Anytime you’re paid for your products or services and there are no employee withholdings, it’s self-employment income. It doesn’t matter how you receive the payment, it can still be direct deposit or a check, if there are no withholdings you are self-employed.

Self-employed income can come from a lot of different income streams.  It can come from:

  • Selling your products
  • Affiliate commissions (yup- if you’re an affiliate and receive commissions, it’s self-employment income)
  • Independent contractor income
  • Ad revenue (if you have ads on your site and someone’s paying you for that space)
  • Direct sales and MLM businesses (like LulaRoe, Paparazzi, Doterra, etc.)

If you have any confusion about if you are an employee or self-employed, double check with the person paying you. It’s better to be absolutely sure than to be ‘vaguely under the impression’ with stuff like this.

What’s Not Self-Employment Income

This one’s pretty easy- employee income!

As I’ve mentioned, employee income is when you get a paycheck and there are employee withholdings. Anytime you have a mixture of self-employed income and employee income you’ll deposit your employee income (paycheck) into your PERSONAL account. This income is taxed differently than your self-employed income and you don’t want to get the two mixed up.

Another thing that doesn’t count as self-employed income is gift income. If somebody gives you money as a gift, like for a wedding, education, or just because, it’s NOT self-employed income. Someone can give you up to $14,000 in gift income without having to pay taxes on it and you don’t need to pay taxes on gift income.

Any gift income you receive should be deposited into your PERSONAL checking account.

When You Need to Start Tracking Your Self-Employment Income

You need to start tracking your self-employed income as soon as you receive your very first self-employed dollar. You might be thinking, “But I only made a little bit of money! I don’t want to pay taxes on it! Why are being you so mean?! STOP TRYING TO MAKE FETCH HAPPEN!”

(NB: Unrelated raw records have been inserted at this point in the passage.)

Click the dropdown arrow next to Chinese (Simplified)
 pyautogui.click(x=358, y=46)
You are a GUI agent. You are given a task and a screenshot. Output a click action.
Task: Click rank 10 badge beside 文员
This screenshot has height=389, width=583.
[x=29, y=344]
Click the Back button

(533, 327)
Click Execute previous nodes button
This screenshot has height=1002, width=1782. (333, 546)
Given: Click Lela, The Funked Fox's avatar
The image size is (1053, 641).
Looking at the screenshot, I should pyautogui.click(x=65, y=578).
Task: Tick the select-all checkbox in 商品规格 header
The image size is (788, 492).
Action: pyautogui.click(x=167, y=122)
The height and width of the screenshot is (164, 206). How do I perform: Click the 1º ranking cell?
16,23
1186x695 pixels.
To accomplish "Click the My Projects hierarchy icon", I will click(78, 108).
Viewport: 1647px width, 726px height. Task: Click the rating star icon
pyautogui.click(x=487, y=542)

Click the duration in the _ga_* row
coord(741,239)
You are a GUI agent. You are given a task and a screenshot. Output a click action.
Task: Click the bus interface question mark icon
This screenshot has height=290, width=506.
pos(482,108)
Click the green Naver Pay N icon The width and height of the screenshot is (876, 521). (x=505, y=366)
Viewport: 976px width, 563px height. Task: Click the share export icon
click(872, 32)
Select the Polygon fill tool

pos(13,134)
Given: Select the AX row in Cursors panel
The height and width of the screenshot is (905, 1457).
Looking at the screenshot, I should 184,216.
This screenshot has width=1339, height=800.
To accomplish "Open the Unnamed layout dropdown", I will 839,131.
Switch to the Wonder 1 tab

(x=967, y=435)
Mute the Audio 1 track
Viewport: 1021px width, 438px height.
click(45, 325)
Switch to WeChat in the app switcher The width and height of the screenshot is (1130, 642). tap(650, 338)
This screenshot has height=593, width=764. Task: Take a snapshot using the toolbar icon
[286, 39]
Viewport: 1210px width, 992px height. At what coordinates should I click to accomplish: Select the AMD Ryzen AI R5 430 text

And here’s the thing…you’re not necessarily tracking just to pay taxes on it. You’re tracking it so you can give your tax preparer accurate numbers. If you give your tax preparer numbers that are true and accurate, they can make smart decisions on your behalf. But if you give them a jumbled mess it’s a million time harder for them to figure out the best strategy for your finances.

The other reason you should start tracking your numbers now is that this is financial data. This is information you can use later to make strategic decisions about your business.

For example, a year into your business you might want to look at your financial growth and see if your strategies are working. If you haven’t been tracking anything then you won’t have any numbers to compare or measure- which means you won’t be able to answer crucial questions like, “How much did my business grow in the last year?”

So beyond the taxes part of things, tracking your self-employment income early give you data to work with. You’ll have information that you can use to move forward in your business.

How do we keep track of all of this especially when you’re a teeny tiny business owner?

You can do it a few ways. If you’re just getting started and you need something super simple you can keep everything in a notebook. You can just write down every time somebody pays you, what it was for, and the amount. This is the most basic tracking system.

You could also use a spreadsheet. That’s a really easy free way to begin tracking your income without having to commit to a digital accounting program. I have a free Bookkeeping QuickStart spreadsheet
that’s set up help you track your income and expenses. It has all the formulas set up so all you have to do is type in your data and BOOM everything is calculated for you!

Finally, you could use a digital accounting program like QuickBooks Online (my fav), Xero, or Wave. These programs do have a higher time and monetary investments but also make automating your bookkeeping super easy.